--- Listed entries ---

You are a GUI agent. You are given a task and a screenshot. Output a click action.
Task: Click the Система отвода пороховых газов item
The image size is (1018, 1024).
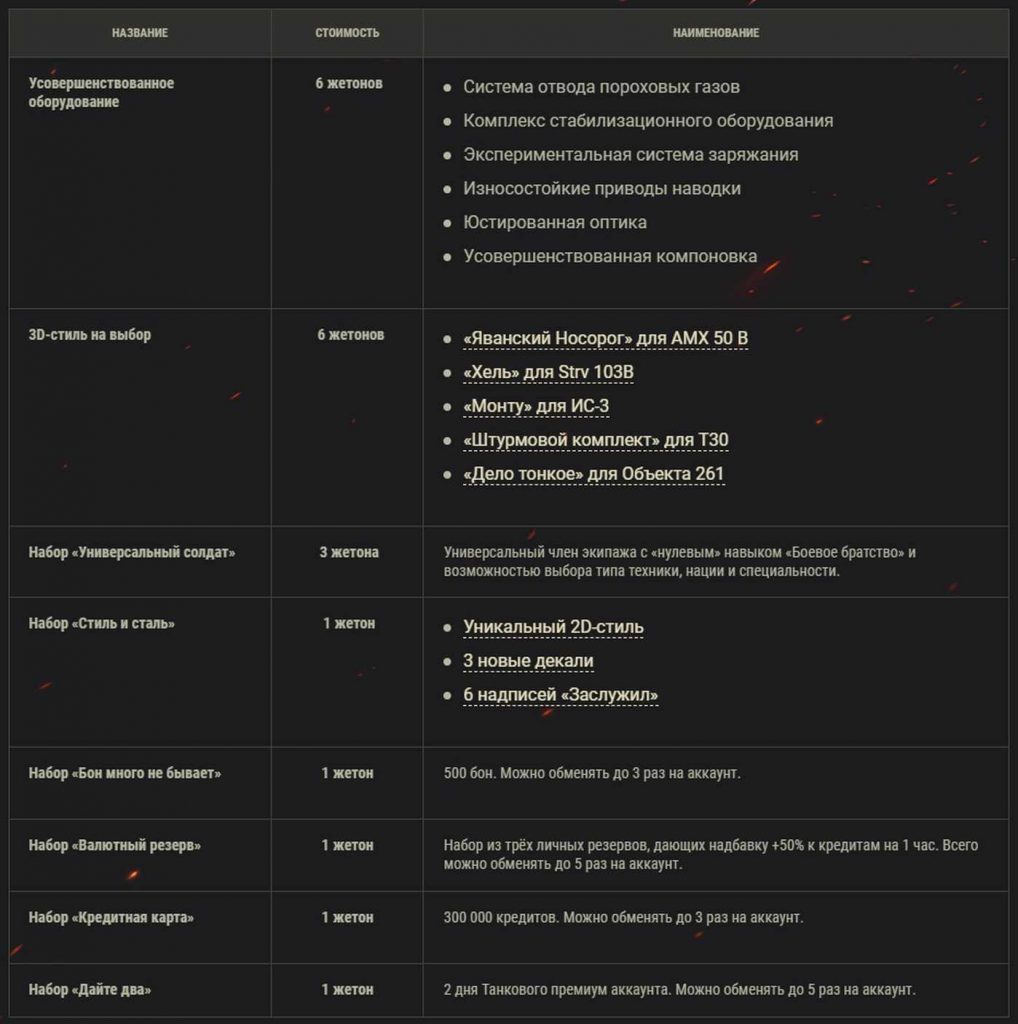pos(601,87)
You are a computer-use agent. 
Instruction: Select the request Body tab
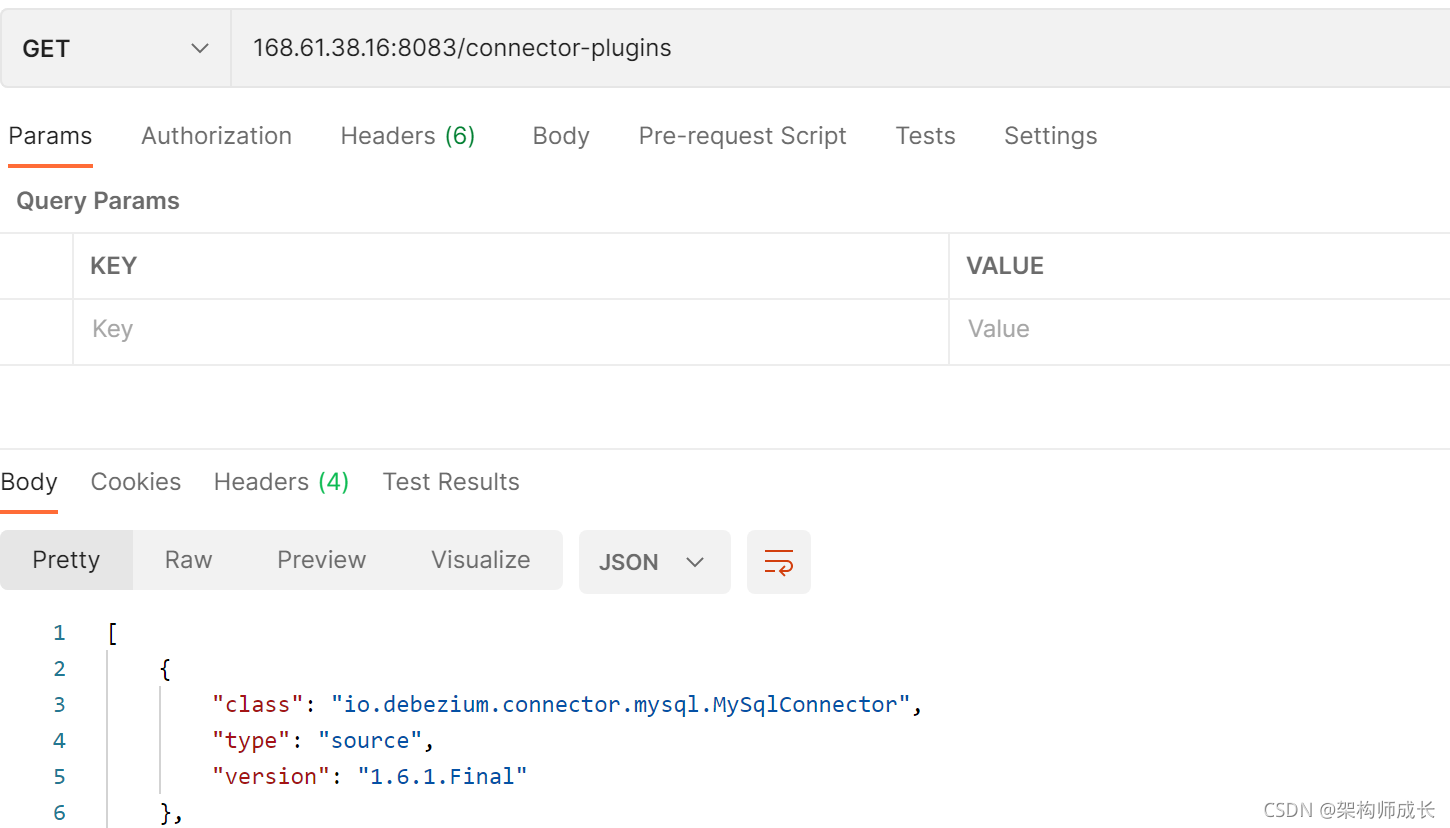pos(561,136)
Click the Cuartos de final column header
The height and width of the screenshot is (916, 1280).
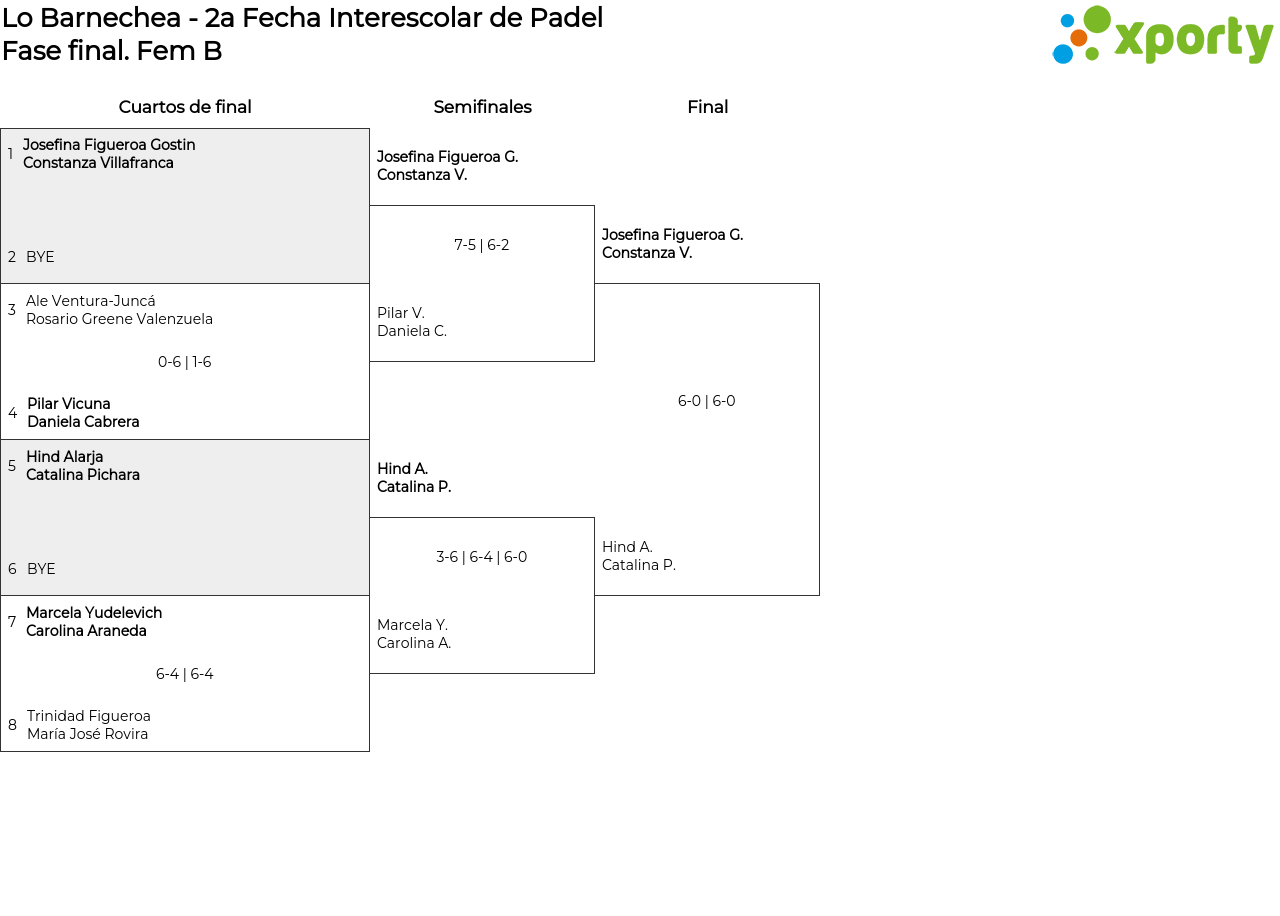tap(185, 107)
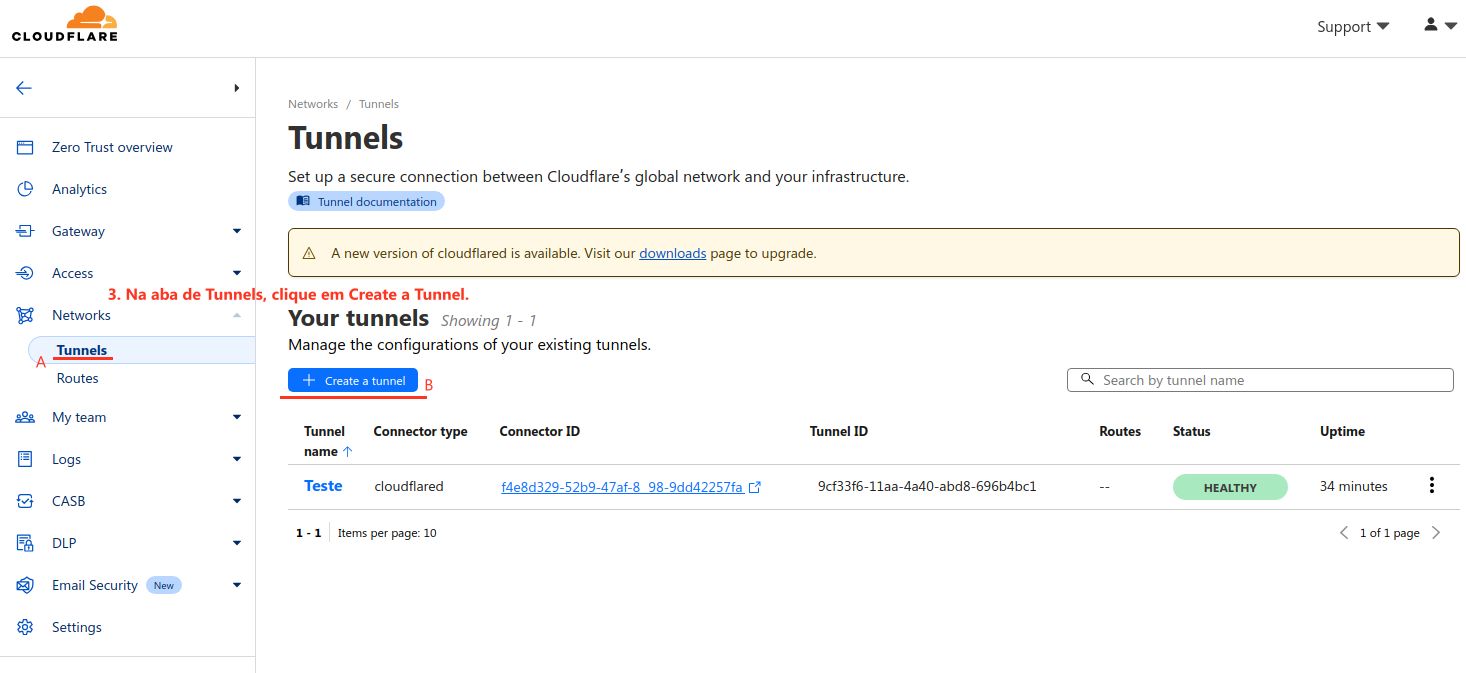Open the downloads link in banner
This screenshot has width=1466, height=673.
click(x=672, y=254)
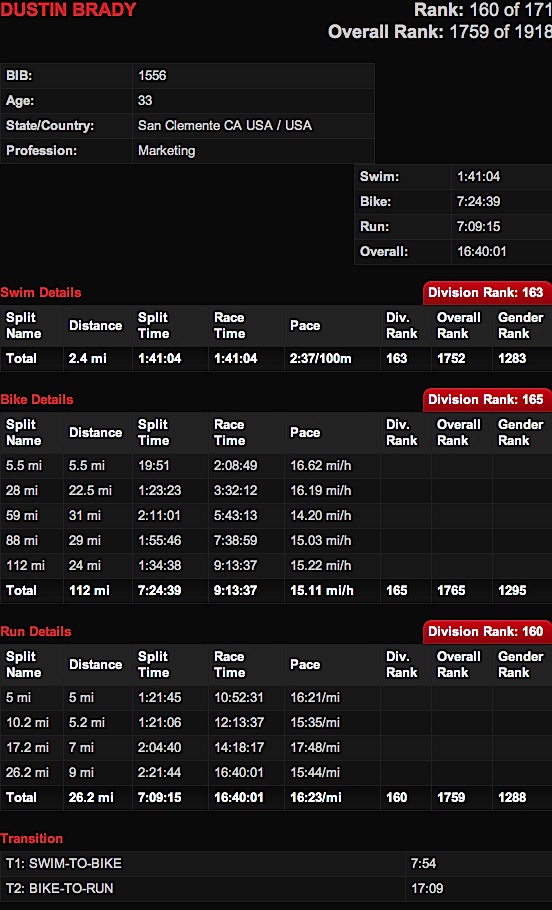Click the Gender Rank header in Swim Details
The width and height of the screenshot is (552, 910).
point(521,326)
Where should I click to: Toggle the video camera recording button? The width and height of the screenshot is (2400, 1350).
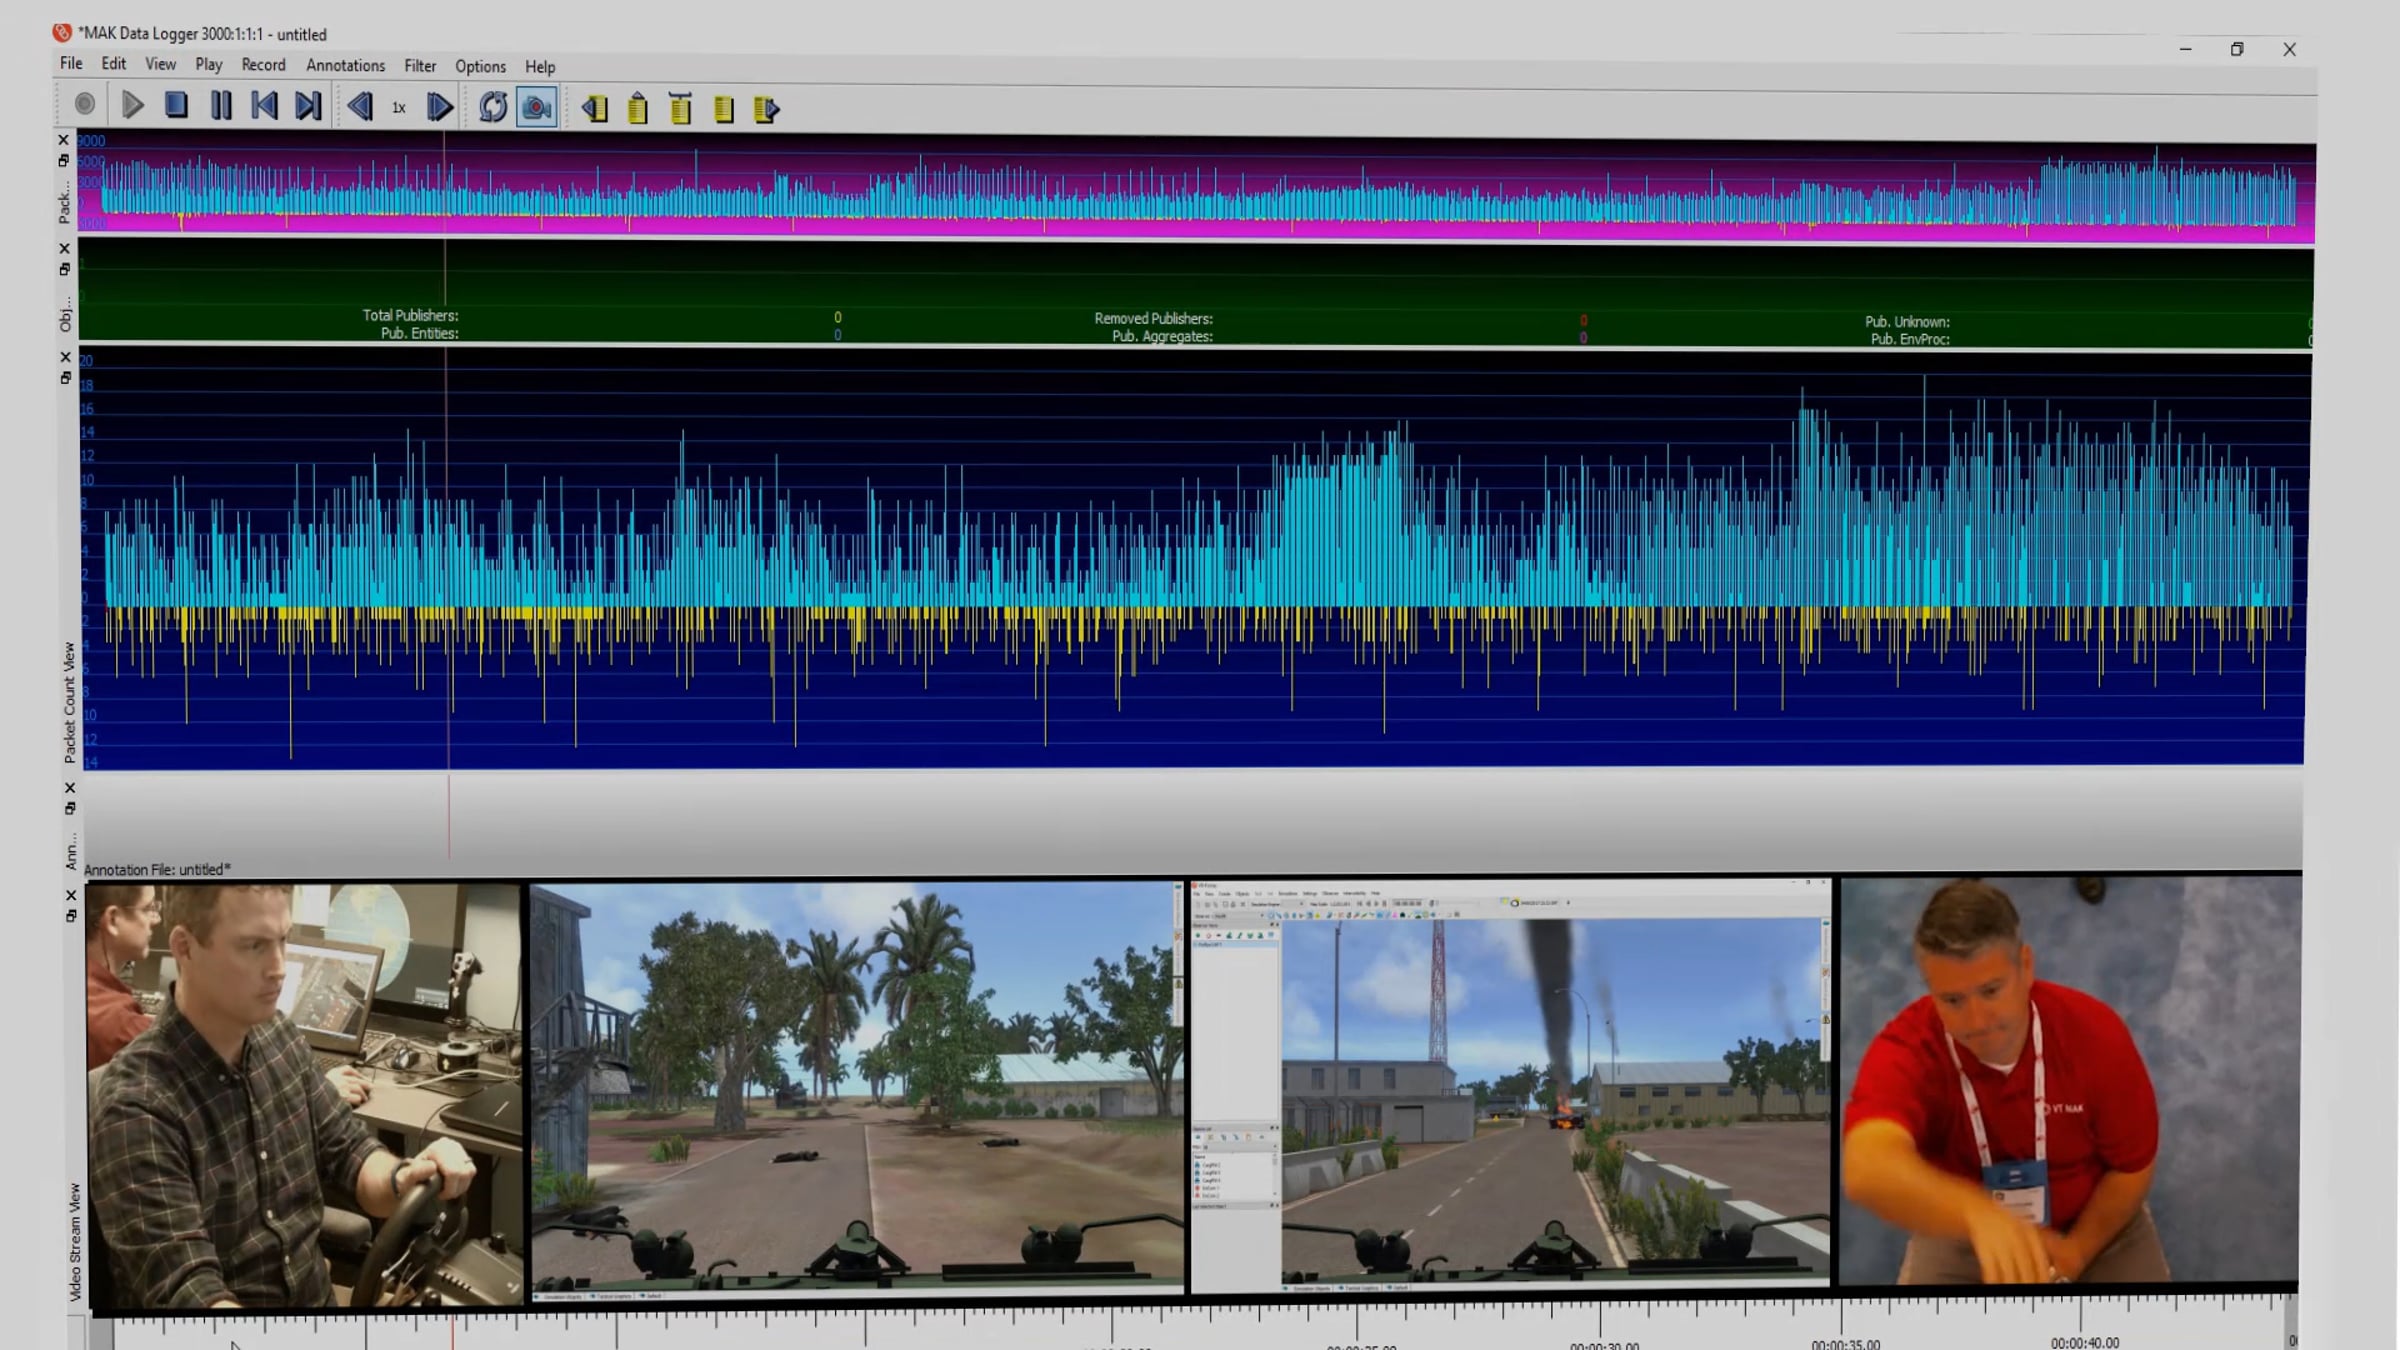tap(537, 107)
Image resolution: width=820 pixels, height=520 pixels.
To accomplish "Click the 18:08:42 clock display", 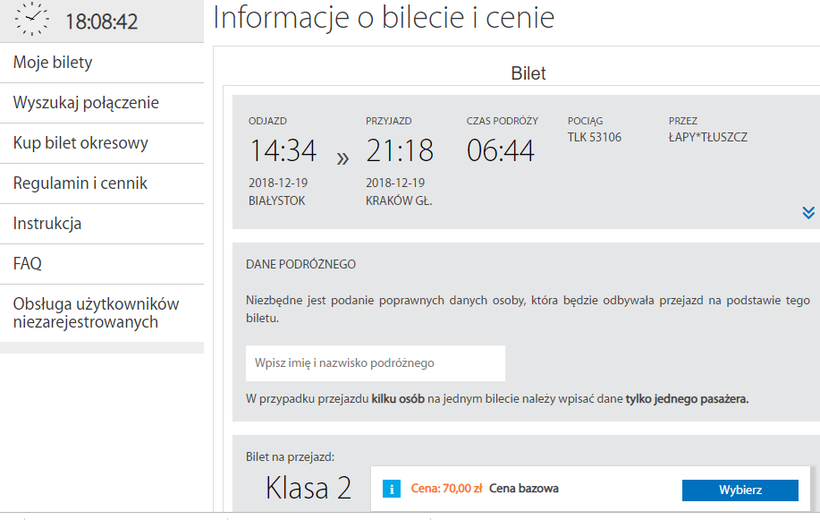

---

What the exercise asks
Render everything from the line containing "Image resolution: width=820" down to the end of the lines as a Markdown table with the columns No. and Line, leaving out blank lines and any pictures.

Answer in full
| No. | Line |
|---|---|
| 1 | Image resolution: width=820 pixels, height=520 pixels. |
| 2 | To accomplish "Click the 18:08:42 clock display",  |